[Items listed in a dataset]
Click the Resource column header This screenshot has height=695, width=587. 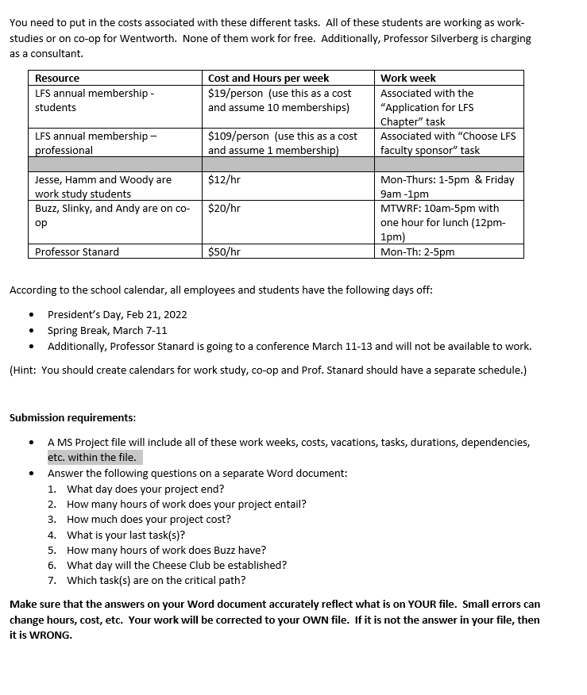(x=57, y=78)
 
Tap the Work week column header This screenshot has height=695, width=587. (x=408, y=78)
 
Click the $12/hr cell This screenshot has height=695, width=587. (x=224, y=180)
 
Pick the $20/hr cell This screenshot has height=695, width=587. (x=224, y=209)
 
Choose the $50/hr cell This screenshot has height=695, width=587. (x=224, y=252)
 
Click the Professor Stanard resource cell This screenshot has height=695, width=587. (x=77, y=252)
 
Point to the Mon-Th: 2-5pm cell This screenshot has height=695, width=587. (x=418, y=252)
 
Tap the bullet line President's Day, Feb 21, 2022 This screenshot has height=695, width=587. (x=117, y=314)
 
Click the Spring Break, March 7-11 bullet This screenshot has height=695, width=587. (x=107, y=330)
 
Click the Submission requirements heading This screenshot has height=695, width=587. (x=72, y=417)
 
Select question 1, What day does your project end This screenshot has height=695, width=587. (x=145, y=489)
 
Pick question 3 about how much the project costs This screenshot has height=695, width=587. (x=149, y=519)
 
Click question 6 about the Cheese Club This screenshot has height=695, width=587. (x=176, y=565)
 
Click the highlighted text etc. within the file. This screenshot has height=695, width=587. (x=92, y=457)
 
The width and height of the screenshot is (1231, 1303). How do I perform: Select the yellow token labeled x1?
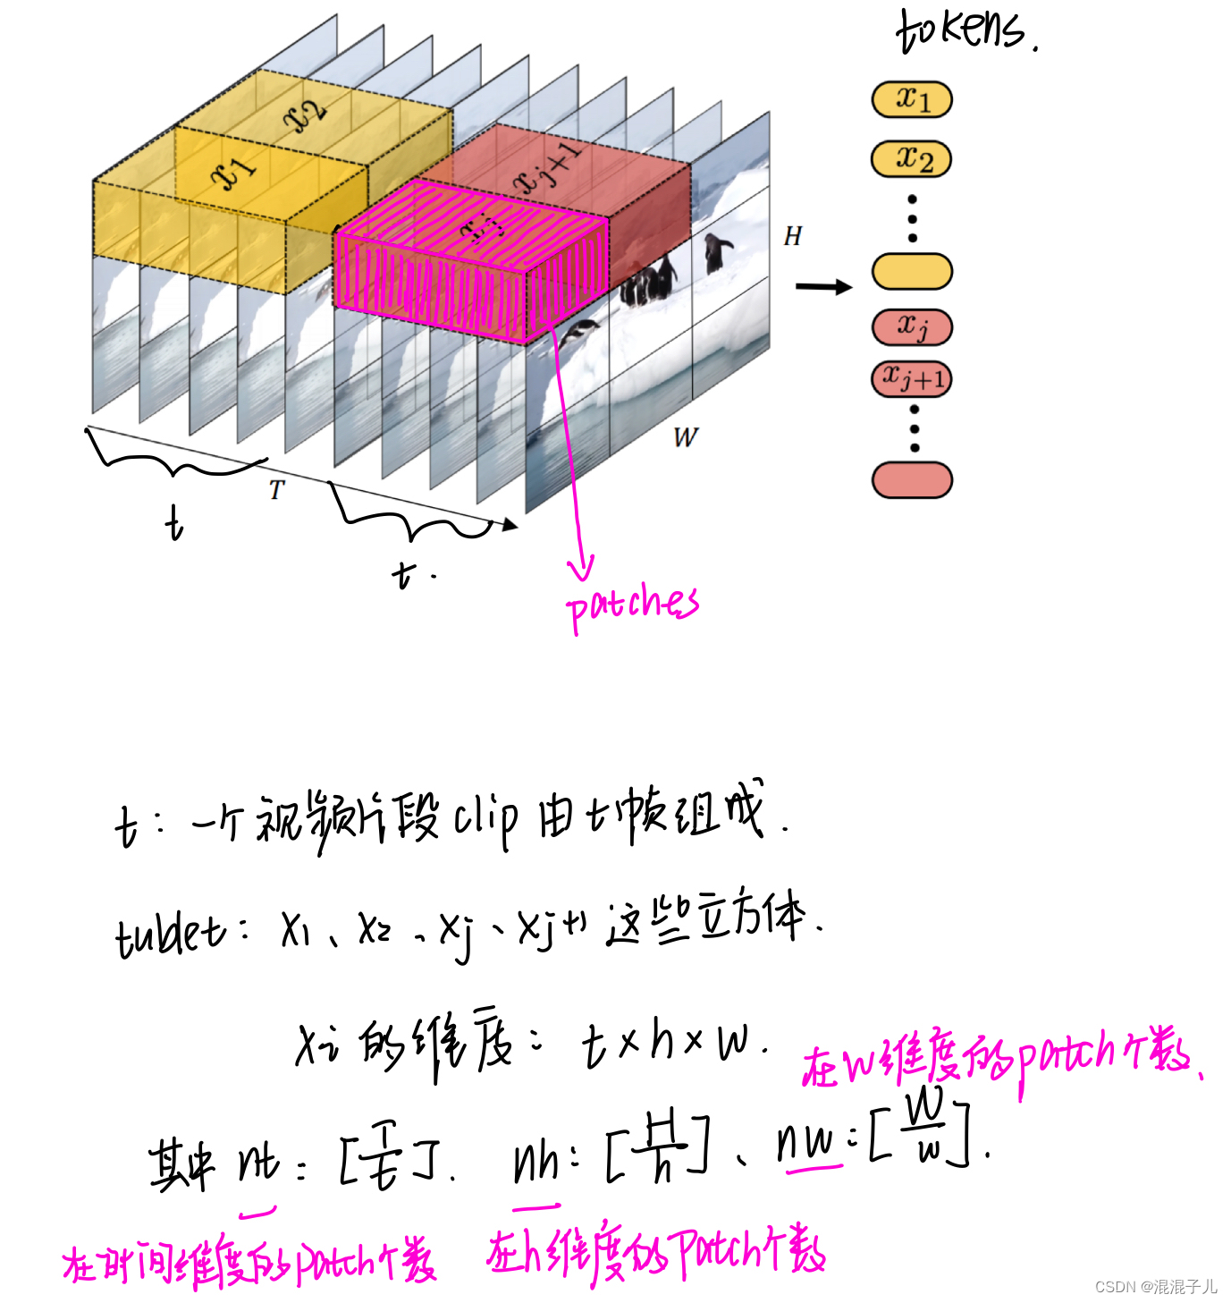pos(912,99)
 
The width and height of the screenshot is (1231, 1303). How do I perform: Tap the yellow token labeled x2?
pos(912,159)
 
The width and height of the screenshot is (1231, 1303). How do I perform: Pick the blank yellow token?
pos(912,271)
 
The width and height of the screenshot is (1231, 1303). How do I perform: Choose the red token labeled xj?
pos(912,326)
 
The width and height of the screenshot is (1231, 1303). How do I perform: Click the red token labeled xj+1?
pos(912,379)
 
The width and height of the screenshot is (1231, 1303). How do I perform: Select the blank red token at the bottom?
pos(912,479)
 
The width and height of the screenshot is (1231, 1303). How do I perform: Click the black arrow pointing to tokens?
pos(823,287)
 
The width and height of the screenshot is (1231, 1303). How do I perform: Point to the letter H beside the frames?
pos(792,236)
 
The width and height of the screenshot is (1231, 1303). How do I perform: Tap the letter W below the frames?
pos(685,437)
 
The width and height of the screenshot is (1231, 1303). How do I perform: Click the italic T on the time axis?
pos(277,490)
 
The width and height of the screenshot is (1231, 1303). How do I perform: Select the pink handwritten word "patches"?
pos(631,605)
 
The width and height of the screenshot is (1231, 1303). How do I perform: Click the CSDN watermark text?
pos(1155,1286)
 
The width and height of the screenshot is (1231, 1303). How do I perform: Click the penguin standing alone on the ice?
pos(716,251)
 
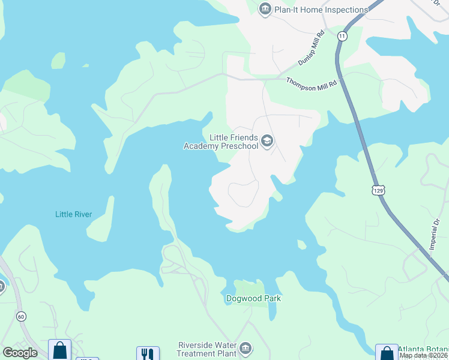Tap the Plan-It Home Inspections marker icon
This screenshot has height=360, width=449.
point(265,9)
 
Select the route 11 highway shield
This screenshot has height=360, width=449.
point(342,37)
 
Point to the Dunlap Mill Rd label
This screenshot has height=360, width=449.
point(312,49)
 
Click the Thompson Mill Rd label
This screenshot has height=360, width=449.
point(312,85)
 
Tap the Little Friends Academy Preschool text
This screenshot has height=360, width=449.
point(221,141)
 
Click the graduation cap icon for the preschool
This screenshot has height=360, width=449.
point(267,142)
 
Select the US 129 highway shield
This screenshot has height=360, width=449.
point(378,190)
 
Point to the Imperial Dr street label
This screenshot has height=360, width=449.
point(435,235)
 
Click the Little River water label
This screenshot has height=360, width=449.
point(73,214)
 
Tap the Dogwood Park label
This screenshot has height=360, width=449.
point(253,298)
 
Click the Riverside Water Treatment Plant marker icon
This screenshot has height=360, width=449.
point(245,349)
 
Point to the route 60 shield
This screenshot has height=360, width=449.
point(21,316)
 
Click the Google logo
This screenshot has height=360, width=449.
point(20,353)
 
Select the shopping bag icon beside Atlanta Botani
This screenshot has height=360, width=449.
point(386,353)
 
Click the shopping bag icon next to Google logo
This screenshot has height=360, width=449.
point(59,350)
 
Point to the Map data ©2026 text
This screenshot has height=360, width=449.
point(424,356)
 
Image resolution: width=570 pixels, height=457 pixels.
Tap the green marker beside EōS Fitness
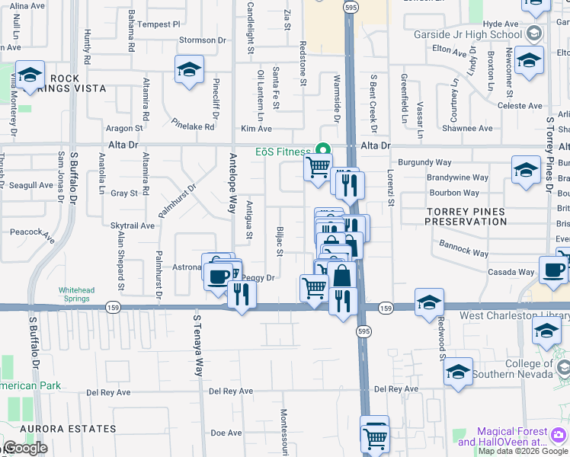pyautogui.click(x=322, y=150)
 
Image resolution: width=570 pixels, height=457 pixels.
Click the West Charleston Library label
pyautogui.click(x=513, y=315)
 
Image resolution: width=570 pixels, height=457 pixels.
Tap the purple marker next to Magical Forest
pyautogui.click(x=560, y=436)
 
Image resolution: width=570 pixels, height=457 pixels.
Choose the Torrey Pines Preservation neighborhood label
pyautogui.click(x=466, y=216)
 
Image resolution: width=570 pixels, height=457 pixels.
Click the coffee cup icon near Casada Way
pyautogui.click(x=552, y=269)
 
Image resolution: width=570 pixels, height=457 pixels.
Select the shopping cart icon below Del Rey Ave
pyautogui.click(x=374, y=437)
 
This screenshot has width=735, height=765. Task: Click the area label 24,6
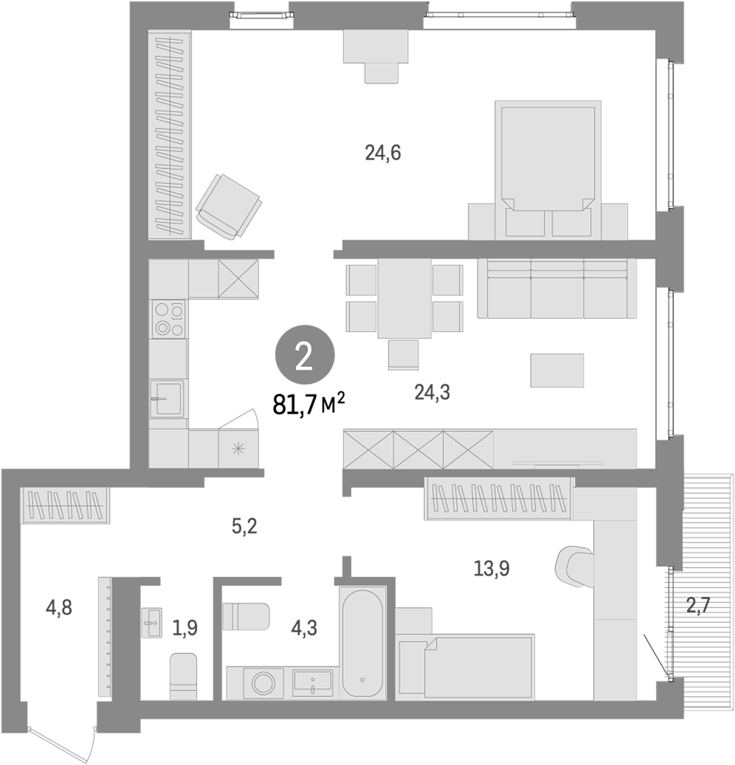383,153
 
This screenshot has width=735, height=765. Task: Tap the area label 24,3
432,392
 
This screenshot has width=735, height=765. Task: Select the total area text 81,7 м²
308,404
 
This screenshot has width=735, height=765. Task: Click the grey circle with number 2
305,355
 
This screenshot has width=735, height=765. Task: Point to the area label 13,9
491,568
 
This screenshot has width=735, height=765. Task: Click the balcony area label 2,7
698,605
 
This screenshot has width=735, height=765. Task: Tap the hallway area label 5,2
244,527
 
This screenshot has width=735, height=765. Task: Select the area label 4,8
59,608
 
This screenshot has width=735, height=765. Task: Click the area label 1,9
185,628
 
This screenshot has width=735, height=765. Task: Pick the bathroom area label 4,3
304,628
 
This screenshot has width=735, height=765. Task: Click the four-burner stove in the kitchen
169,319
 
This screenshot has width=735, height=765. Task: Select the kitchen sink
167,398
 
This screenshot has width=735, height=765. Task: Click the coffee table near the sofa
557,370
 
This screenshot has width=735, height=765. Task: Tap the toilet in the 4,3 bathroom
246,616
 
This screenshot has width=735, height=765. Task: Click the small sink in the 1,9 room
151,623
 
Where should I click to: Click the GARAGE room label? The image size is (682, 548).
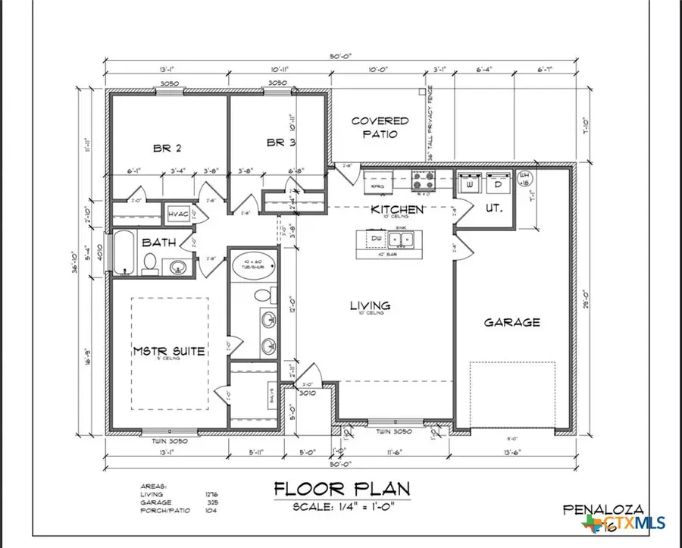[x=512, y=322]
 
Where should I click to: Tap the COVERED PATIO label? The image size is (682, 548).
[x=380, y=127]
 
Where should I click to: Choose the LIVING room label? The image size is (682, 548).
[x=370, y=305]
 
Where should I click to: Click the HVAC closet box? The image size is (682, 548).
[x=177, y=213]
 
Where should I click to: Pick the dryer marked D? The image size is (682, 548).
[x=499, y=184]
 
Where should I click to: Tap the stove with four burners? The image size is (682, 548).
[x=422, y=182]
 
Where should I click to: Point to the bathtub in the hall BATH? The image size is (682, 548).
[x=124, y=255]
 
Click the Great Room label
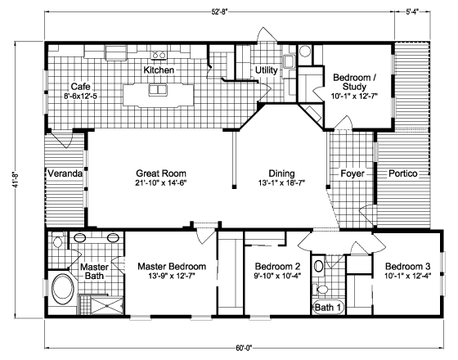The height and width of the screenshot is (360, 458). [x=161, y=173]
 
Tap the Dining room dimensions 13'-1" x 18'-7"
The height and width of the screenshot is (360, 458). [x=281, y=183]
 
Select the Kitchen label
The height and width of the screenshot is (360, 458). [x=159, y=70]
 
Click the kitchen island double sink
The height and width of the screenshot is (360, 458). [x=158, y=89]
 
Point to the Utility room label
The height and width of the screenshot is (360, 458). [x=266, y=70]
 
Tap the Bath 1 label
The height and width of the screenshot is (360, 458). [x=328, y=308]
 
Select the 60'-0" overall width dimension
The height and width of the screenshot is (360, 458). [x=244, y=348]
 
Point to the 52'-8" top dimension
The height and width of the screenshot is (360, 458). [x=219, y=11]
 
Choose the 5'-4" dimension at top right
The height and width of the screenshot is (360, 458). [x=412, y=11]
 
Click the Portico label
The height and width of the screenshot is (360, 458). [x=402, y=173]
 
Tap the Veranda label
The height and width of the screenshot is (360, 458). [x=65, y=173]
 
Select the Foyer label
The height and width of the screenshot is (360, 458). [x=352, y=173]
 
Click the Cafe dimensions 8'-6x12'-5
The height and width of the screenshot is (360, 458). [x=81, y=96]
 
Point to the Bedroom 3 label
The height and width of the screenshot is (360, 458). [x=407, y=267]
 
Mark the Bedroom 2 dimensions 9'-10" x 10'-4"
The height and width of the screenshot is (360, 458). [x=277, y=276]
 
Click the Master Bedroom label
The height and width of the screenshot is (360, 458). [x=172, y=267]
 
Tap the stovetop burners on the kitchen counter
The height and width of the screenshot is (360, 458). [x=159, y=55]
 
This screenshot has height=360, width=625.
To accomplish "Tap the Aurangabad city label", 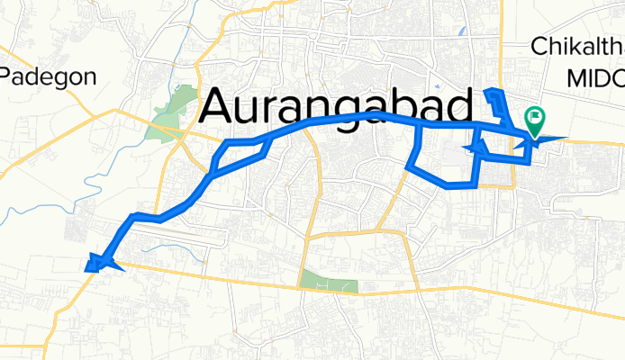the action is click(335, 107).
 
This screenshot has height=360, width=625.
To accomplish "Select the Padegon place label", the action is click(49, 76).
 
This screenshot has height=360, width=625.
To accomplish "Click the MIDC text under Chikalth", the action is click(595, 78).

■ Request: Pull out the lines of the entries between the line containing "Click the Little River water label" and the line containing "point(253,298)", inclusive, and reproduce them without any change.

■ The solution:
Click the Little River water label
This screenshot has height=360, width=449.
point(73,214)
 
Tap the Dogwood Park label
This screenshot has height=360, width=449.
point(253,298)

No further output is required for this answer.